(Stored items)

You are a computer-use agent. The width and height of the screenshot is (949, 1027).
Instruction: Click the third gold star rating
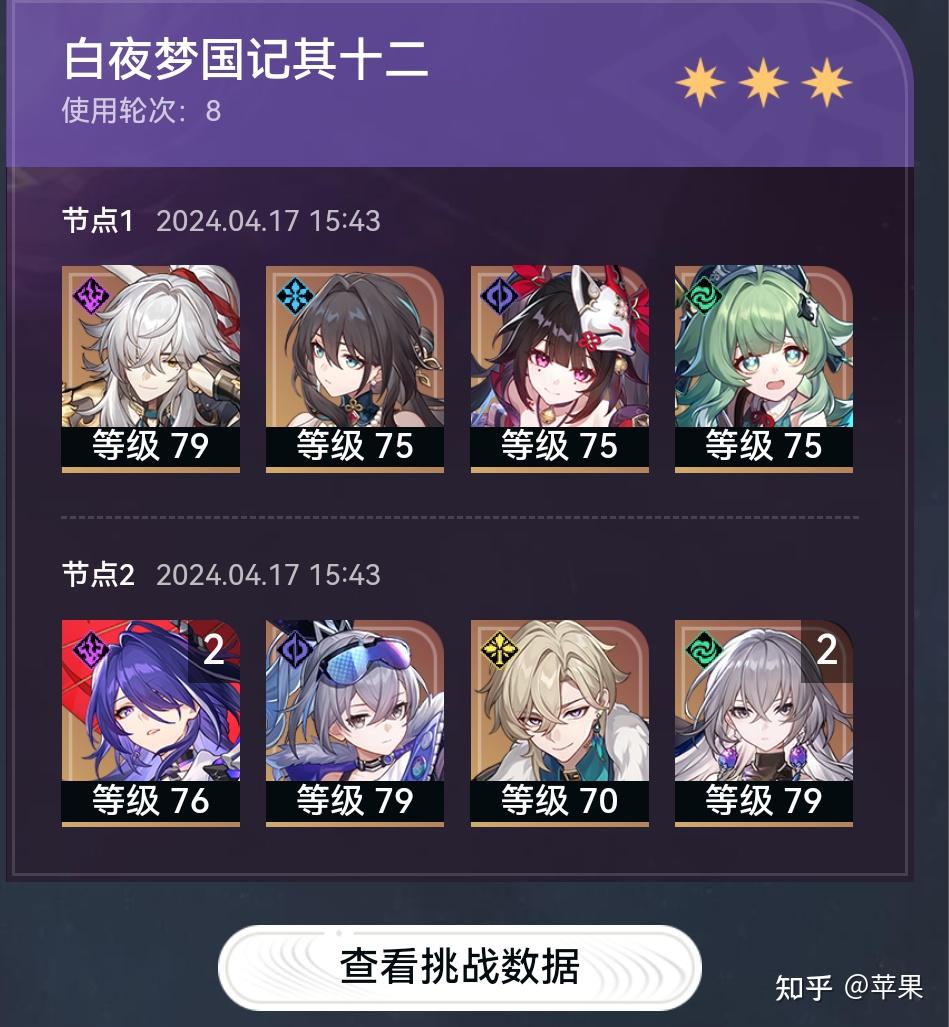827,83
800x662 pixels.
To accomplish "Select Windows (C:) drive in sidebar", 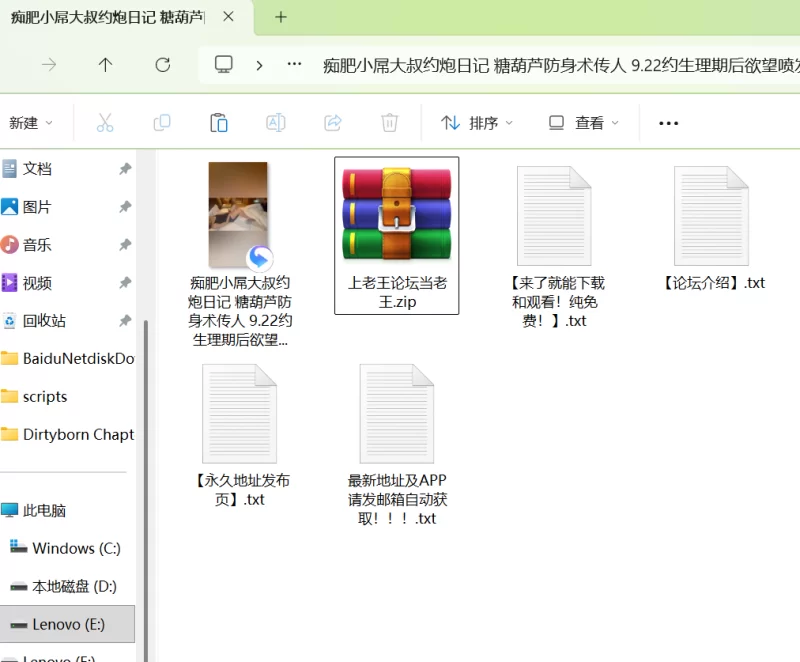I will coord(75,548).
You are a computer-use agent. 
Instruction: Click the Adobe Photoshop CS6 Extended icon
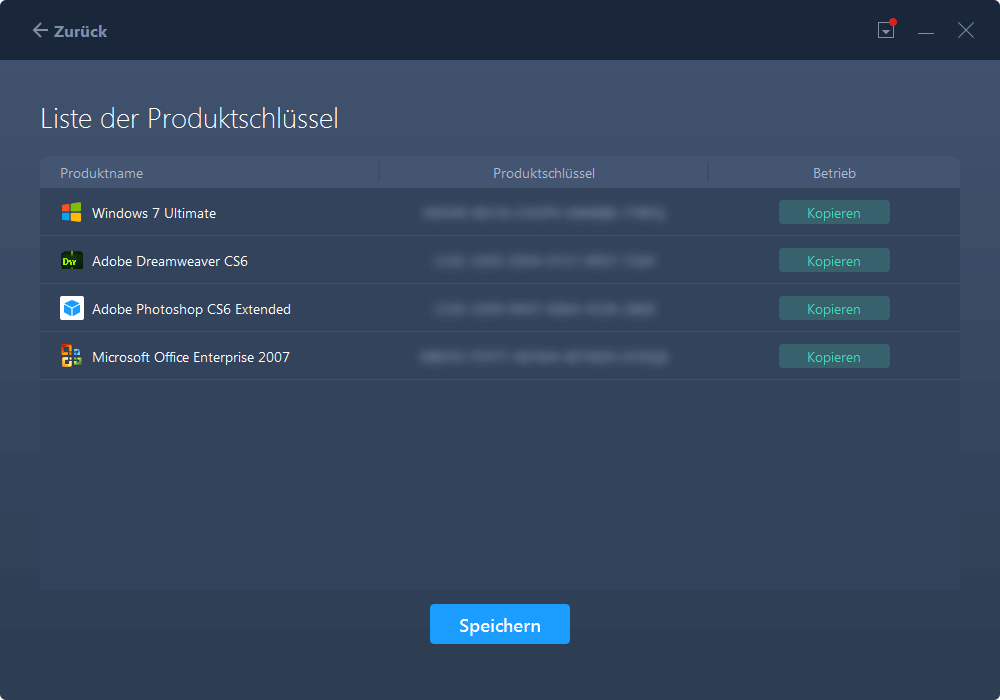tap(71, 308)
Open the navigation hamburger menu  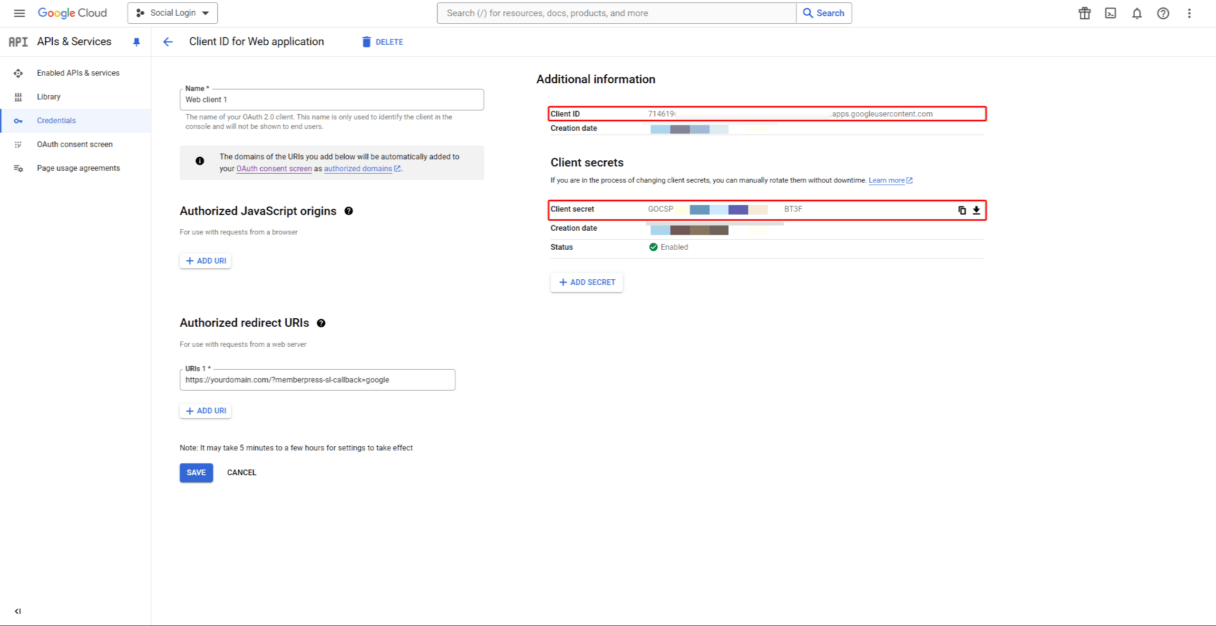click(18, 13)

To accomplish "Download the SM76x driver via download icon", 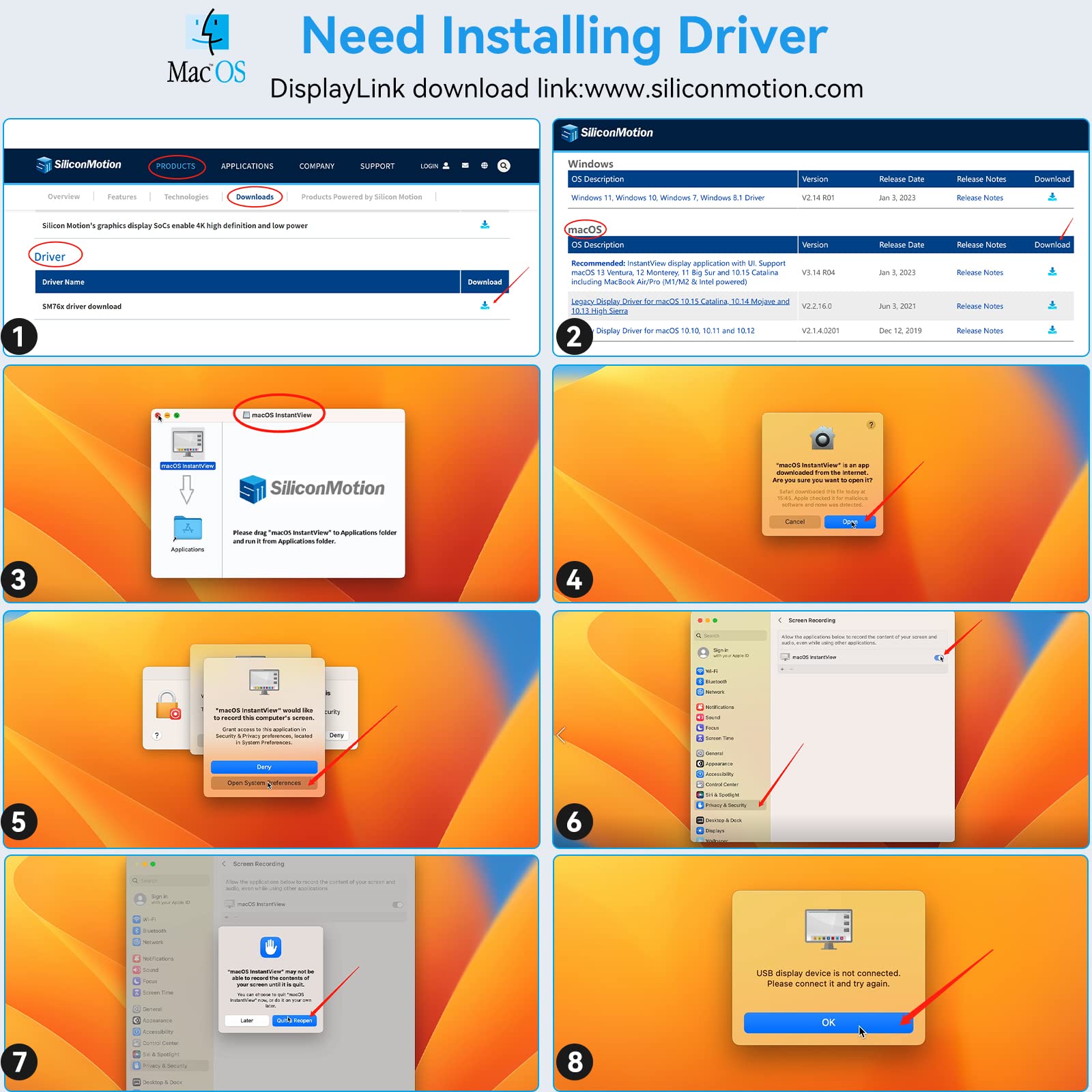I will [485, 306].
---
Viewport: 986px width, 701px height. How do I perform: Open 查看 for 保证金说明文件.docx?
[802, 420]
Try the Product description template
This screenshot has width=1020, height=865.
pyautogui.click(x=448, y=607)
---
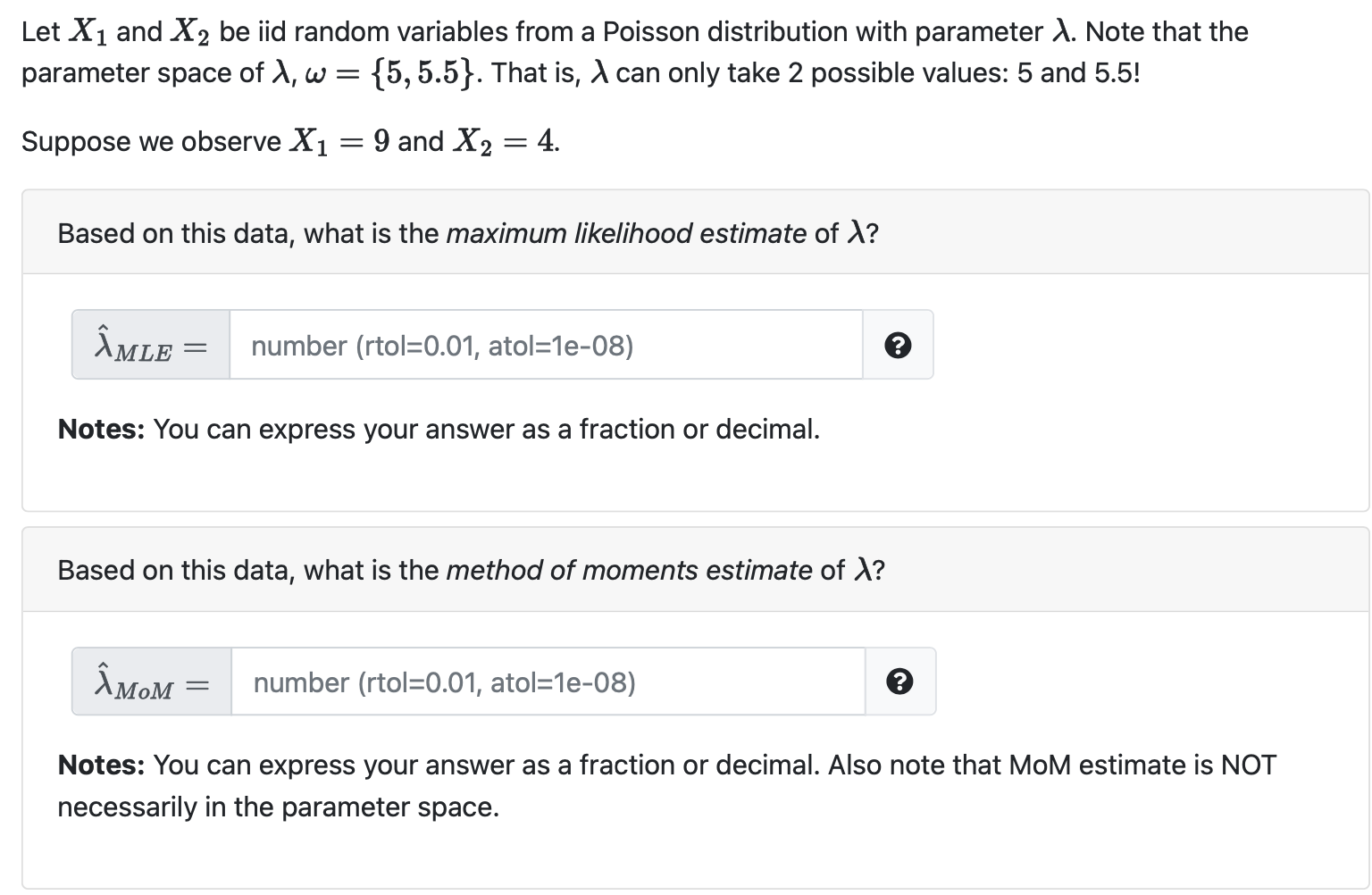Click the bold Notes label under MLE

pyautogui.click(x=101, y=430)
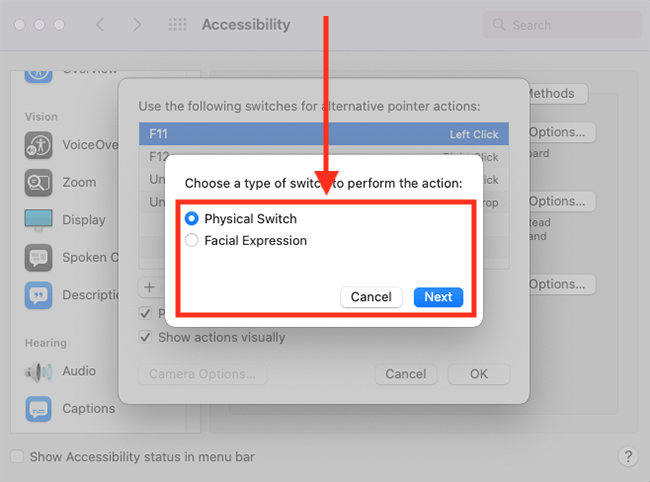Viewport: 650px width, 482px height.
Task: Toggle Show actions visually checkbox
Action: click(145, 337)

Exercise prompt
Find each line in the records holding the string "computer" and show it.

Result
You are a computer-use agent. The width and height of the screenshot is (949, 1027).
You are a computer-use agent. 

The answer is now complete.